Der Zweite Bürgermeister zeigte sich am Dienstag „erleichtert, dass der Druck der Städte und Gemeinden Wirkung gezeigt hat“. Zugleich wies er darauf hin, dass die finanzielle Krise der Kommunen ungelöst bleibe. Der Bund müsse deshalb die Kommunen strukturell besser aufstellen, „denn sie stemmen die meisten Investitionen in Deutschland und haben auch immer größere Probleme, die soziale Infrastruktur aufrechtzuerhalten“. Allein die geplante U-Bahnlinie 9 in München koste mehrere Milliarden Euro. Da seien die prognostizierten 80 Millionen Euro, die München pro Jahr aus dem Wachstumspaket erhalten könnte, ein „Tropfen auf den heißen Stein“. Für das Geld bekomme die Stadt nicht einmal ein neues Gymnasium.

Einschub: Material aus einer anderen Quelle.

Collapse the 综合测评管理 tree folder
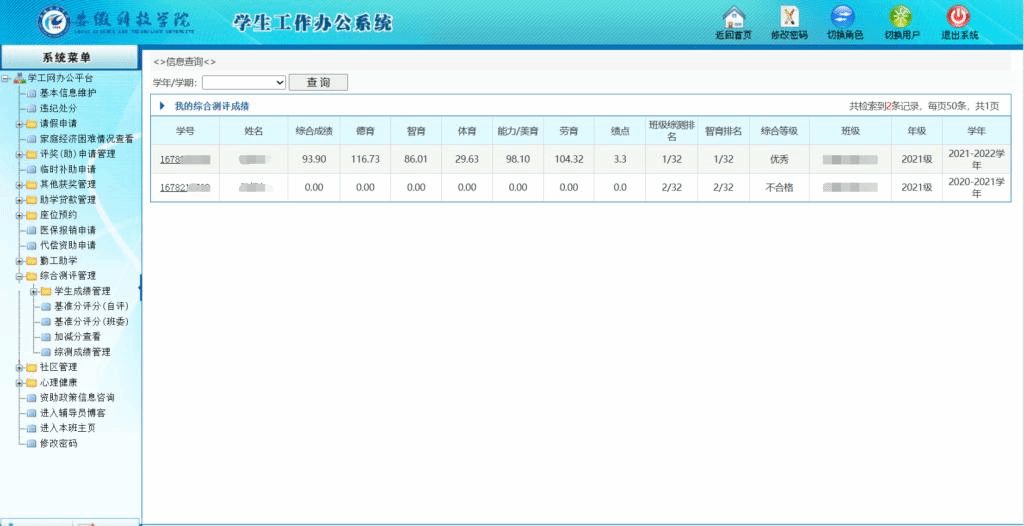Screen dimensions: 1024x526 pyautogui.click(x=19, y=276)
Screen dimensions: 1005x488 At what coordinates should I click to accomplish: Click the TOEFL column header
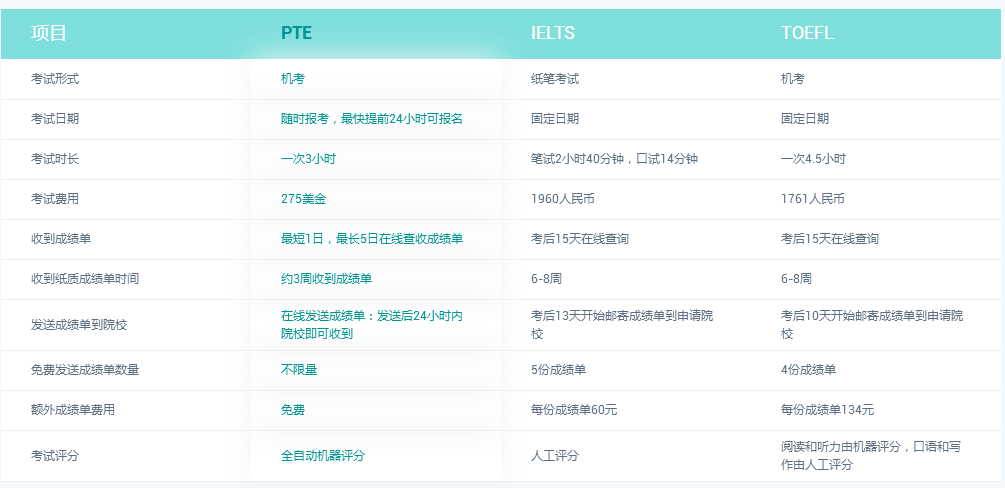tap(807, 33)
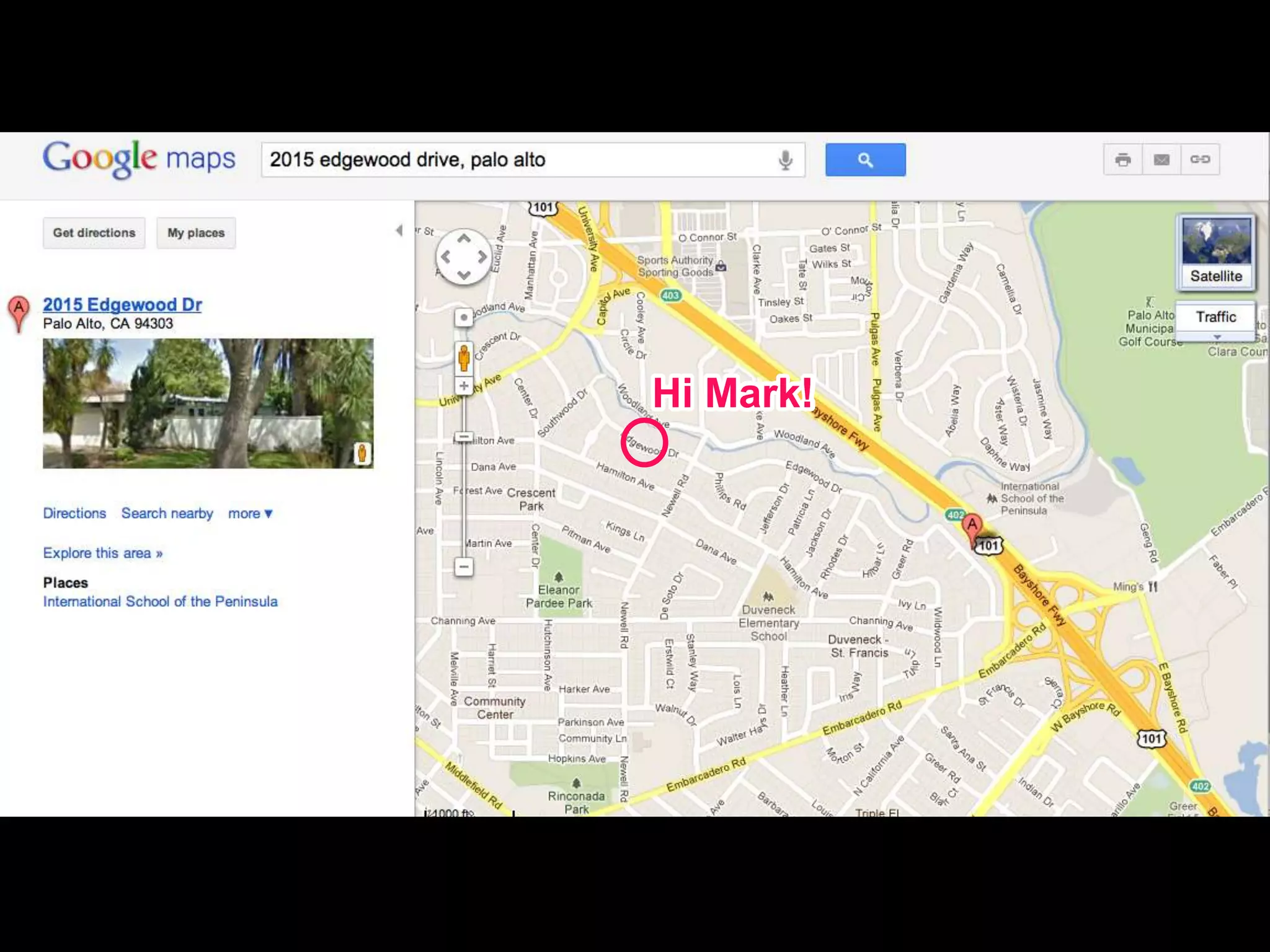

Auch Kämmerer Frey freute sich über die Zusage von Bundesfinanzminister Lars Klingbeil (SPD), dass der Bund die Steuerausfälle kompensieren werde. Mit dem Wirtschaftsbooster werde ein wichtiger Impuls gesetzt, sagte er, „der perspektivisch auch den städtischen Haushalten zugutekommt“. Um auch bei den Investitionen für Entlastung im kommunalen Bereich zu sorgen, sei es wichtig, dass aus den geplanten Sondervermögen, die Ländern und Kommunen gemeinsam zur Verfügung gestellt werden, 75 Prozent des Volumens bei den Kommunen ankomme. „Die langfristige auskömmliche Finanzierung der Kommunen bleibt allerdings noch eine zu lösende Aufgabe.“
Dafür wäre dringend mehr Spielraum für die Städte nötig, forderte SPD-Fraktionschef Christian Köning, beispielsweise über eine Übernachtungssteuer, die jedes Jahr etwa 100 Millionen Euro in die städtischen Kassen bringen würde. Indem die Bundesregierung die Steuerausfälle kompensiere, könne München aber immerhin weiter „in den sozialen Zusammenhalt, bezahlbares Wohnen, Schulen und Bildungseinrichtungen investieren“.